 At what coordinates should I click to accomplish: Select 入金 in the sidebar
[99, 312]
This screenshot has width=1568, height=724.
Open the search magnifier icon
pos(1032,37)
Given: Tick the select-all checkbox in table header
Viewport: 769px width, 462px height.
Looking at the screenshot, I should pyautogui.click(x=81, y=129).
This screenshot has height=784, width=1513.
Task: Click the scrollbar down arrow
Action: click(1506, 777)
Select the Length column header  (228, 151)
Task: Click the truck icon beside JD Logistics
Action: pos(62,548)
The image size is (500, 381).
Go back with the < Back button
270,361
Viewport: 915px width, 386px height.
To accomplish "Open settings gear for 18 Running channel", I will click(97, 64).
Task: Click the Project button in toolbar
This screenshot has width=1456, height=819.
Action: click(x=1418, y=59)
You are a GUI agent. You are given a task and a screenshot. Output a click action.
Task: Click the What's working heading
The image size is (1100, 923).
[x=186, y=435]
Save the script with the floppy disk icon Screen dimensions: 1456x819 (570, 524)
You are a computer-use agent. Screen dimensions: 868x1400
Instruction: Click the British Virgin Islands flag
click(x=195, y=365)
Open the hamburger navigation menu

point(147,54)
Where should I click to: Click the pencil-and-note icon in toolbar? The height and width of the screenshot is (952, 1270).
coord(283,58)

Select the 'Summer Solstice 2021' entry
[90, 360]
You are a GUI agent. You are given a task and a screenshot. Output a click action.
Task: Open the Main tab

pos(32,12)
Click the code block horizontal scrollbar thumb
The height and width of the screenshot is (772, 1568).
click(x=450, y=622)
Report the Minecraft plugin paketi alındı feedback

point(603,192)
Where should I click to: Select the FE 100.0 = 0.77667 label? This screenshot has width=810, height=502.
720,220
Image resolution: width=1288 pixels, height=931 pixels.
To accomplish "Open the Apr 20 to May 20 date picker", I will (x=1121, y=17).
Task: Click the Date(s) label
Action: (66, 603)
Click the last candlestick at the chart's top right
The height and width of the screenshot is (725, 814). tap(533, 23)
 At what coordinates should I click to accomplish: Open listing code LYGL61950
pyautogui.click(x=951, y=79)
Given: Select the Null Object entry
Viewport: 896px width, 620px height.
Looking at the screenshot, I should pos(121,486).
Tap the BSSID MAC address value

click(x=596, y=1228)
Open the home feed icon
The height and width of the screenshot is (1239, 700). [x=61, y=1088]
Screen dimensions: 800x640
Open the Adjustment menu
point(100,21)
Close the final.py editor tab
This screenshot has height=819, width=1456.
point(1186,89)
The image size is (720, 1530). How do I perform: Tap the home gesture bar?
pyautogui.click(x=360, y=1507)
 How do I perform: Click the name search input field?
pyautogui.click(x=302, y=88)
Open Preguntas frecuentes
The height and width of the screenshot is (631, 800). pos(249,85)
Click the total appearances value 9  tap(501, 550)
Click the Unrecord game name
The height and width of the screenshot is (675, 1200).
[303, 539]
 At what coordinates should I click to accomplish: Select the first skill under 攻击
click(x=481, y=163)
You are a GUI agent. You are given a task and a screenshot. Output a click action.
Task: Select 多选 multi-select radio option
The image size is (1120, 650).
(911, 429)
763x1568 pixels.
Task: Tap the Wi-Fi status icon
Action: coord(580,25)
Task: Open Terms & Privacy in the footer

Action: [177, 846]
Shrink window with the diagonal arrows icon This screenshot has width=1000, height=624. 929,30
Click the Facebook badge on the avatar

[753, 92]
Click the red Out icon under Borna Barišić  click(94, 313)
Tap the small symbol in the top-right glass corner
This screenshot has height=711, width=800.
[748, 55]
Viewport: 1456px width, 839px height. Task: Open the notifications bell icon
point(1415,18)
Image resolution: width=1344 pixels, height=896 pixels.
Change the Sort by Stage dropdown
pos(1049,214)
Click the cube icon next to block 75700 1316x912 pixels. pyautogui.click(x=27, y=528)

▶ [EXERCISE]:
Copy the lines of the material from the line containing "Click the last" through the line containing "pos(1049,214)", inclusive, exactly as they appear.

▶ [EXPECTED OUTPUT]:
Click the last candlestick at the chart's top right
The height and width of the screenshot is (725, 814). tap(533, 23)
 At what coordinates should I click to accomplish: Open listing code LYGL61950
pyautogui.click(x=951, y=79)
Given: Select the Null Object entry
Viewport: 896px width, 620px height.
Looking at the screenshot, I should pos(121,486).
Tap the BSSID MAC address value

click(x=596, y=1228)
Open the home feed icon
The height and width of the screenshot is (1239, 700). [x=61, y=1088]
Screen dimensions: 800x640
Open the Adjustment menu
point(100,21)
Close the final.py editor tab
This screenshot has height=819, width=1456.
point(1186,89)
The image size is (720, 1530). How do I perform: Tap the home gesture bar?
pyautogui.click(x=360, y=1507)
 How do I perform: Click the name search input field?
pyautogui.click(x=302, y=88)
Open Preguntas frecuentes
The height and width of the screenshot is (631, 800). pos(249,85)
Click the total appearances value 9  tap(501, 550)
Click the Unrecord game name
The height and width of the screenshot is (675, 1200).
[303, 539]
 At what coordinates should I click to accomplish: Select the first skill under 攻击
click(x=481, y=163)
You are a GUI agent. You are given a task and a screenshot. Output a click action.
Task: Select 多选 multi-select radio option
The image size is (1120, 650).
(911, 429)
763x1568 pixels.
Task: Tap the Wi-Fi status icon
Action: coord(580,25)
Task: Open Terms & Privacy in the footer

Action: [177, 846]
Shrink window with the diagonal arrows icon This screenshot has width=1000, height=624. 929,30
Click the Facebook badge on the avatar

[753, 92]
Click the red Out icon under Borna Barišić  click(94, 313)
Tap the small symbol in the top-right glass corner
This screenshot has height=711, width=800.
[748, 55]
Viewport: 1456px width, 839px height. Task: Open the notifications bell icon
point(1415,18)
Image resolution: width=1344 pixels, height=896 pixels.
Change the Sort by Stage dropdown
pos(1049,214)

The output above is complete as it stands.